American Chestnuts in the Field
Out of the Nursery, Into the Wild

By the 1950s, two non-native pathogens had killed almost all American chestnut trees. “There’s a lot of interest in breeding a chestnut that looks like American chestnut with the disease resistance of Chinese chestnut,” says U.S. Forest Service research forester Stacy Clark. “However, there hasn’t been much research on reintroducing disease-resistant trees to the forest.”
Clark and SRS research forester Callie Schweitzer recently contributed to a new study on chestnut reintroduction. Cornelia Pinchot, currently a research ecologist at the Forest Service Northern Research Station, led the study while she was a PhD student in the University of Tennessee’s Tree Improvement Program. Results from the study were recently published in the journal New Forests.
Clark and her colleagues received BC2F3 hybrid chestnuts from The American Chestnut Foundation’s Meadowview Research Farm in Virginia, and grew them for one year in a nursery before planting them into the study in 2009. The American Chestnut Foundation and the Connecticut Agricultural Experiment Station have been breeding disease-resistant chestnut trees for decades, and the BC2F3 hybrids have higher levels of blight resistance than the American chestnut.

Listen to a brief audio clip by author Cornelia Pinchot describing this publication. • Text Transcript
In cooperation with the University of Tennessee, the scientists planted American chestnut, Chinese chestnut, and the hybrid chestnut in the Daniel Boone National Forest, Kentucky. The study was part of a larger Forest Service study designed to improve forest health and promote natural oak regeneration before non-native spongy moths invade.
The scientists used three different silvicultural methods – shelterwood harvest, thinning, and midstory tree removal. The treatments created a gradient of light levels, from open canopy, to intermediate, to closed canopy.
Seedling survival and growth were tracked until 2012. “We also compared chestnut seedlings to other trees and shrubs,” says Schweitzer. “Our goal was to see how well chestnut competes for growing space and sunlight.”
Natural American chestnut sprouts can survive on the shady forest floor for decades, waiting for a disturbance to send some light their way, but it is not known how planted seedlings will perform. Their unique combination of shade tolerance and quick growth means managers might be able to use a range of silvicultural strategies to restore the species.
The results showed that most chestnut seedlings grew fastest in open canopy plots of the shelterwood harvests. However, the other understory plants in these sunny plots also grew quickly, overwhelming chestnut’s ability to compete for space and sunlight.
Pinchot and the other scientists found that the intermediate light in the thinning treatment gave chestnut the biggest advantage over other understory plants. “It’s critical to know how chestnut will interact with other species – especially since these ecosystems have changed dramatically since chestnut was lost,” says Clark.

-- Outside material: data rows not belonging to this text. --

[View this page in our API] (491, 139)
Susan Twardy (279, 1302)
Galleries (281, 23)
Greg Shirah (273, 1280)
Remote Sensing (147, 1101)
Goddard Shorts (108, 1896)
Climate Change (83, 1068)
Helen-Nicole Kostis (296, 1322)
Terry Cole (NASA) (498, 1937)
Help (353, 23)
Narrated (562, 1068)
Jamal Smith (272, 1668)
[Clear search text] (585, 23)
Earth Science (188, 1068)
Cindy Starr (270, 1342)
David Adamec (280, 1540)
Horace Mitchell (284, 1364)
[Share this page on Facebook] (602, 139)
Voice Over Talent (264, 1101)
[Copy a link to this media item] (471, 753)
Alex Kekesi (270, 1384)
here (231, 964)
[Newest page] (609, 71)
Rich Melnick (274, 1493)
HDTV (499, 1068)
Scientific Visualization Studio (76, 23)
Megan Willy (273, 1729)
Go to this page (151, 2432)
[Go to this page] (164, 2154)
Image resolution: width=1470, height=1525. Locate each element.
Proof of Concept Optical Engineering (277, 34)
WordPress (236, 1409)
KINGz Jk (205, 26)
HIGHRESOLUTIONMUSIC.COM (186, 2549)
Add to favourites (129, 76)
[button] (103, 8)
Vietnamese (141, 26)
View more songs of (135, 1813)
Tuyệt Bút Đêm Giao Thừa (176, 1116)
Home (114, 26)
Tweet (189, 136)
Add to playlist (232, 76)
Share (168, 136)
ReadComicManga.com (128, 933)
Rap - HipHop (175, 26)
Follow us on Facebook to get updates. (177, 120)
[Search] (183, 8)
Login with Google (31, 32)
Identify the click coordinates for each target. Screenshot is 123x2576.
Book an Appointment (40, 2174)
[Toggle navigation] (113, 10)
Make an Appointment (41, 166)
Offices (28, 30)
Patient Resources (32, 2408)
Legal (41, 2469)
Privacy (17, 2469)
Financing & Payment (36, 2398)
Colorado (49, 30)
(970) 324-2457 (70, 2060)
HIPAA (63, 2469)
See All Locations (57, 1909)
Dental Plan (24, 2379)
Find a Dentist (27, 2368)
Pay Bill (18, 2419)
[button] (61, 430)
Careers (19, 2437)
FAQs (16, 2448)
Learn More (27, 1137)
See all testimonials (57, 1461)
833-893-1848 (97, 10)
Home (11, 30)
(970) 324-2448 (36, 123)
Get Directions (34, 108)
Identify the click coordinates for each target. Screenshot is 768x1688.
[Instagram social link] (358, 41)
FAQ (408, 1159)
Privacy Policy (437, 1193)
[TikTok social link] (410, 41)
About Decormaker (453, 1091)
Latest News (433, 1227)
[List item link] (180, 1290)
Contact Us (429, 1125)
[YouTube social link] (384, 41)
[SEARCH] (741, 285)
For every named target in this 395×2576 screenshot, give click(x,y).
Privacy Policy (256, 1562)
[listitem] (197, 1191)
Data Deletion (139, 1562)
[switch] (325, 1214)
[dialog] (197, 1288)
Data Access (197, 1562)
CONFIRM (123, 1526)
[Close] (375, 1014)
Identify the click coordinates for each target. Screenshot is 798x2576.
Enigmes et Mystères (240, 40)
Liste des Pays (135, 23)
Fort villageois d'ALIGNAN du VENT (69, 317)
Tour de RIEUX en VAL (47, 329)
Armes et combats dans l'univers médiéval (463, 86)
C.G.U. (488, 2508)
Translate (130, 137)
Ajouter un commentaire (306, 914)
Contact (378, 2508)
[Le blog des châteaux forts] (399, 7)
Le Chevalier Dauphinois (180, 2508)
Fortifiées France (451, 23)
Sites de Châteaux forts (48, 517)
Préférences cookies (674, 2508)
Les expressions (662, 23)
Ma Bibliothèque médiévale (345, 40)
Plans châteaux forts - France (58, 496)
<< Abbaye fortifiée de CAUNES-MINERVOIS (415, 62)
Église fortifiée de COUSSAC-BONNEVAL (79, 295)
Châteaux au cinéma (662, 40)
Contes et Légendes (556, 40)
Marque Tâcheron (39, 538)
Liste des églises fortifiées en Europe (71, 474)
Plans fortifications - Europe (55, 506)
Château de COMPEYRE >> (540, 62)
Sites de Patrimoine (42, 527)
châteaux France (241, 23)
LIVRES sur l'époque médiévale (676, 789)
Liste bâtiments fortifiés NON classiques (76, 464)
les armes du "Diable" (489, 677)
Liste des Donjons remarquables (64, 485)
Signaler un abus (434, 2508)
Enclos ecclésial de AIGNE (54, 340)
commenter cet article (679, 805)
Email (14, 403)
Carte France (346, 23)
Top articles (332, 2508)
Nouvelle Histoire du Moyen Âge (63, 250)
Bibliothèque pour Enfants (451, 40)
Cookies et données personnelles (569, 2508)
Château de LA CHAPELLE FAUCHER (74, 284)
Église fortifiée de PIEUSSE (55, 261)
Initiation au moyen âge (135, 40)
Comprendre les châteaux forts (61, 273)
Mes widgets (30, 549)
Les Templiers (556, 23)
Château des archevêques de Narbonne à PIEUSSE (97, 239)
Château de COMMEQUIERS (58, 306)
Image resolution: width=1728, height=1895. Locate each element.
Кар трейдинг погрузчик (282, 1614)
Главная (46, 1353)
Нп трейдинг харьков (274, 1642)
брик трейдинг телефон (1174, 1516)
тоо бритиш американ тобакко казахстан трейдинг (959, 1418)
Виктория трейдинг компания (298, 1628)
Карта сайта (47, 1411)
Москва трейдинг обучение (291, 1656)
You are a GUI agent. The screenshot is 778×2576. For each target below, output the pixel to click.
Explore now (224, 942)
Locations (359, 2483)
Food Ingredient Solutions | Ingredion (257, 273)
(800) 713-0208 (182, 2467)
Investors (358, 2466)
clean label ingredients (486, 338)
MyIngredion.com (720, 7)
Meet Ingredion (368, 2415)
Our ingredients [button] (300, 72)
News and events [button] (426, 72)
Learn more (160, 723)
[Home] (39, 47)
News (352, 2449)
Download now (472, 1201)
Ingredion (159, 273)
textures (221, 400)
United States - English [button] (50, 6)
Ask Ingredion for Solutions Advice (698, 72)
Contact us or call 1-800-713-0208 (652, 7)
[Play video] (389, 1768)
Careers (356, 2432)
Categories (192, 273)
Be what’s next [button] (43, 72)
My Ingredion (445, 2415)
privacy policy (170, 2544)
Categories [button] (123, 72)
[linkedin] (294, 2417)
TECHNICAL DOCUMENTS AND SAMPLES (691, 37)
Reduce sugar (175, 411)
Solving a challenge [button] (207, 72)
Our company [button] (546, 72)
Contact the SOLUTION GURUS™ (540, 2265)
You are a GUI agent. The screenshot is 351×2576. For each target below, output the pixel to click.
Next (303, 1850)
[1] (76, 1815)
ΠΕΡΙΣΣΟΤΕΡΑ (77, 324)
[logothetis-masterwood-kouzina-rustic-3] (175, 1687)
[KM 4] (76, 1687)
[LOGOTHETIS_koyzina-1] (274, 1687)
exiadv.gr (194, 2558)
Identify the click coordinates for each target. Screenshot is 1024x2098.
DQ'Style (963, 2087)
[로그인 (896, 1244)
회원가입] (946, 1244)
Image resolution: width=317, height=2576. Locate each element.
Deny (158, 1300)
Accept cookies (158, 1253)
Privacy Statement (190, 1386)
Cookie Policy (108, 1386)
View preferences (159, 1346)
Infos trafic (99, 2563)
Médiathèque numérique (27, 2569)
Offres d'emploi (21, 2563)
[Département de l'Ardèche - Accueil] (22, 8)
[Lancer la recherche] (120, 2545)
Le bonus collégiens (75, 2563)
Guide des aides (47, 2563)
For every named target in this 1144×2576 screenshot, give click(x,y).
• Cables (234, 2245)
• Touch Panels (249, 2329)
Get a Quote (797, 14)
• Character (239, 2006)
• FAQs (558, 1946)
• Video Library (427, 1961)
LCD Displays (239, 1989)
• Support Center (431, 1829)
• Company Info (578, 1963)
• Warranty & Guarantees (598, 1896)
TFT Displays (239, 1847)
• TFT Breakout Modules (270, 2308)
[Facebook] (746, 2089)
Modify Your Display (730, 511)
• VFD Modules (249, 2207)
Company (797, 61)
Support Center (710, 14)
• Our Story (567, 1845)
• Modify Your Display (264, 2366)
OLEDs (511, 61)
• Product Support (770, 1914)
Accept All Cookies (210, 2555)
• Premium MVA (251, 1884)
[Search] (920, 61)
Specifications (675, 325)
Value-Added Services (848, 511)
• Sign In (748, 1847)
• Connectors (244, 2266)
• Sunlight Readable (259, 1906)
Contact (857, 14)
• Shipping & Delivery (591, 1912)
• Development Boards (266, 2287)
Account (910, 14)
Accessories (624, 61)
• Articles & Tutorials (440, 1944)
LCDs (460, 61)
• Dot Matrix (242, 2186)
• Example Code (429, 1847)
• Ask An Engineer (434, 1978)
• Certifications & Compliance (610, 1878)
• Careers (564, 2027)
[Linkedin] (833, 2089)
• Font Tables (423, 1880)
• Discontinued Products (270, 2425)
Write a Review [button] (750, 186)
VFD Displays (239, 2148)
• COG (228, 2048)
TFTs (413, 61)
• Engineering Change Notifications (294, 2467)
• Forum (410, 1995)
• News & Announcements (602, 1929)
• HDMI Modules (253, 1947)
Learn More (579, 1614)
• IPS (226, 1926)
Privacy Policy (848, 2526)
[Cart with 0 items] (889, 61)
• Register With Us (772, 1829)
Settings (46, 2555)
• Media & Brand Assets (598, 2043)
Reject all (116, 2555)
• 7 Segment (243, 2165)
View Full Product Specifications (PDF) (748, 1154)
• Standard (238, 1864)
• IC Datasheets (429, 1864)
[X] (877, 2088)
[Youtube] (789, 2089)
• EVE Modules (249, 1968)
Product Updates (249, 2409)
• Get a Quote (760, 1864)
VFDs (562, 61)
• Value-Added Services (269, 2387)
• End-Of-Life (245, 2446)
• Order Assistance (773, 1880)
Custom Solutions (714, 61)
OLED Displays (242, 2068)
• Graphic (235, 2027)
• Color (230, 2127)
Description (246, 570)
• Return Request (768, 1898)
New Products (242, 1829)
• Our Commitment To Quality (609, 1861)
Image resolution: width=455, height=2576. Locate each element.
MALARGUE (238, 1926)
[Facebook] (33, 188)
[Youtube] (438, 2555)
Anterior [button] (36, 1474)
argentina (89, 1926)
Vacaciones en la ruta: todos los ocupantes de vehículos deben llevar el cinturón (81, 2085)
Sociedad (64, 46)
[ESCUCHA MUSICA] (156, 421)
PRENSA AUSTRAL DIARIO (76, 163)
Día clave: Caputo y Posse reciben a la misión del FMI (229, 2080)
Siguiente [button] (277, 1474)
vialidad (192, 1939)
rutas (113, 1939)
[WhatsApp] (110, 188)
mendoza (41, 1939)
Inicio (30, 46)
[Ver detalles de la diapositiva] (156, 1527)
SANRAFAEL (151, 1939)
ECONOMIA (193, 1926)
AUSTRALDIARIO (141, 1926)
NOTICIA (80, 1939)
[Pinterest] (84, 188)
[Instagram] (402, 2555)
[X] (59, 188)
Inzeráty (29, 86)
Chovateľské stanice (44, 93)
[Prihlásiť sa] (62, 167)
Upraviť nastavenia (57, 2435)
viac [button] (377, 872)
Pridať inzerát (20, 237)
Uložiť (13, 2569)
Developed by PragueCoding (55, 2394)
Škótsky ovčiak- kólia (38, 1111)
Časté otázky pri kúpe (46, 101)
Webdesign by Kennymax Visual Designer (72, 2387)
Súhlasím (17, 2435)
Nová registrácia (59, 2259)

One ecosystem threat has remained constant – root rot disease. Root rot is caused by Phytophthora cinnamomi, a water mold that lives in the soil and attacks trees’ roots.
The water mold was accidentally introduced to the U.S. in the late 1700s or early 1800s, and by the late 1800s, it had killed many American chestnuts. Trees that grew in moist and poorly drained sites throughout the southeast succumbed to root rot, and the chestnut blight fungus finished off most of the survivors.
The scientists found the water mold in every soil sample they collected. It was suspected to have killed about 75 percent of the American chestnut trees as well as a large number of hybrid seedlings.
In one hybrid family, only 21 percent of the seedling survived. The other hybrid family did better – 57 percent of seedlings survived, and 90 percent of the Chinese chestnut trees survived; Chinese chestnut has natural resistance to root rot disease.
Before planting American chestnut, the scientists recommend testing the sites for the presence of P. cinnamomi, and making sure sites are well-drained.